■ Description of the task ■
Extract each line from the entries below that has the string "options" in it.

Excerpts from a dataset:

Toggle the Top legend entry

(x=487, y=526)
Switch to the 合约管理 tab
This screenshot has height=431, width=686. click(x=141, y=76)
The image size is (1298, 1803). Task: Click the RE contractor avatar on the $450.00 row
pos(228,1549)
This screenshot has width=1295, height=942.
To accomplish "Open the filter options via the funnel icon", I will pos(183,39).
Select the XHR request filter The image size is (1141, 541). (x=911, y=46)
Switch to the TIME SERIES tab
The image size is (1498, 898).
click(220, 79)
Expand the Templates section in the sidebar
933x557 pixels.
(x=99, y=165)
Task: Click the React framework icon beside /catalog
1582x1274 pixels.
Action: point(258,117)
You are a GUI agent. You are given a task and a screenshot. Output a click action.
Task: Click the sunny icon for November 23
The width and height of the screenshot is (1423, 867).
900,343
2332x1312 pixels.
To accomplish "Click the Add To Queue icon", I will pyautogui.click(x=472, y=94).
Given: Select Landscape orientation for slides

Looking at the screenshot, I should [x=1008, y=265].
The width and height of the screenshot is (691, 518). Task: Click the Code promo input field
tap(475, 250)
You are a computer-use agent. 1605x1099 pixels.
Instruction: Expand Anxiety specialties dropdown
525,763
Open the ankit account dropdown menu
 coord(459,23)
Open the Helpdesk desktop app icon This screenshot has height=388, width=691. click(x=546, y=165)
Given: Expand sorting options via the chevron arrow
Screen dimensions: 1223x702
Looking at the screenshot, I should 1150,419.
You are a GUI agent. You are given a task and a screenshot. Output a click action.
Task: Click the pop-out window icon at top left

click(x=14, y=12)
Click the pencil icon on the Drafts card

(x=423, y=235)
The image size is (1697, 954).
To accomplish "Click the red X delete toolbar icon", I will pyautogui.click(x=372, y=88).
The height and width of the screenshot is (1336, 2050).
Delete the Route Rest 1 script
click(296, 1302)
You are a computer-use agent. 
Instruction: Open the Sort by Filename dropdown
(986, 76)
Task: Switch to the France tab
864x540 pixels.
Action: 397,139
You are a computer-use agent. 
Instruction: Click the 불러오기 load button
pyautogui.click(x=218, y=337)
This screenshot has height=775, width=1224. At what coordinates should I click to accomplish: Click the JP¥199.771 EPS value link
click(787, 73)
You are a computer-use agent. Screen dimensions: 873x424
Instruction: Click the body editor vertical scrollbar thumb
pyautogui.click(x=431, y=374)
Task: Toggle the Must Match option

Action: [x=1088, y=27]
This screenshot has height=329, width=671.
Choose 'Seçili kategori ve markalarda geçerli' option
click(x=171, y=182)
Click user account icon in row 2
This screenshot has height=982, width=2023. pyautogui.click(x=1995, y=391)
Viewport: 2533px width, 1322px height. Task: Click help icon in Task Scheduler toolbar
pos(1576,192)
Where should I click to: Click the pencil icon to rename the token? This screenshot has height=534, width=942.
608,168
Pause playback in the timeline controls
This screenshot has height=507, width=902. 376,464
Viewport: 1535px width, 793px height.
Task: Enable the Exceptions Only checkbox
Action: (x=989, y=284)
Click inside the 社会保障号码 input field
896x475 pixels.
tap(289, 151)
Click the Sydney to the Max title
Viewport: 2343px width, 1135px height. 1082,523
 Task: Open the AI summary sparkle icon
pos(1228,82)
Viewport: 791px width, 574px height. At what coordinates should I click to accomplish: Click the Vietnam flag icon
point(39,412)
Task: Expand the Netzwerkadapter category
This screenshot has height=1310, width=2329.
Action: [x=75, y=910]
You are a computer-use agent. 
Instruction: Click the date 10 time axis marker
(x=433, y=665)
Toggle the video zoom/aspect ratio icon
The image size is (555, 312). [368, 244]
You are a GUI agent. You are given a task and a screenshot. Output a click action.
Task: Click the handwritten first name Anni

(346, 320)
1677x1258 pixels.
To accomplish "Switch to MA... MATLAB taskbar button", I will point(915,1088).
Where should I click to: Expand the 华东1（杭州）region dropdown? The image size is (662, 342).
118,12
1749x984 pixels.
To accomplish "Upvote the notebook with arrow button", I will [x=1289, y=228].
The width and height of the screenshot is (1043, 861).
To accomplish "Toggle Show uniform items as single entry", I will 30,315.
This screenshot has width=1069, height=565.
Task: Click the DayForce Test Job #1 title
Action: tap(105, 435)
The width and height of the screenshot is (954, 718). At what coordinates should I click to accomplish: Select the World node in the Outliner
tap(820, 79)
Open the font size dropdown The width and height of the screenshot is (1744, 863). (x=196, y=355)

■ Response for this exercise ■
To accomplish "Open the filter options via the funnel icon", I will pos(183,39).
Given: Expand sorting options via the chevron arrow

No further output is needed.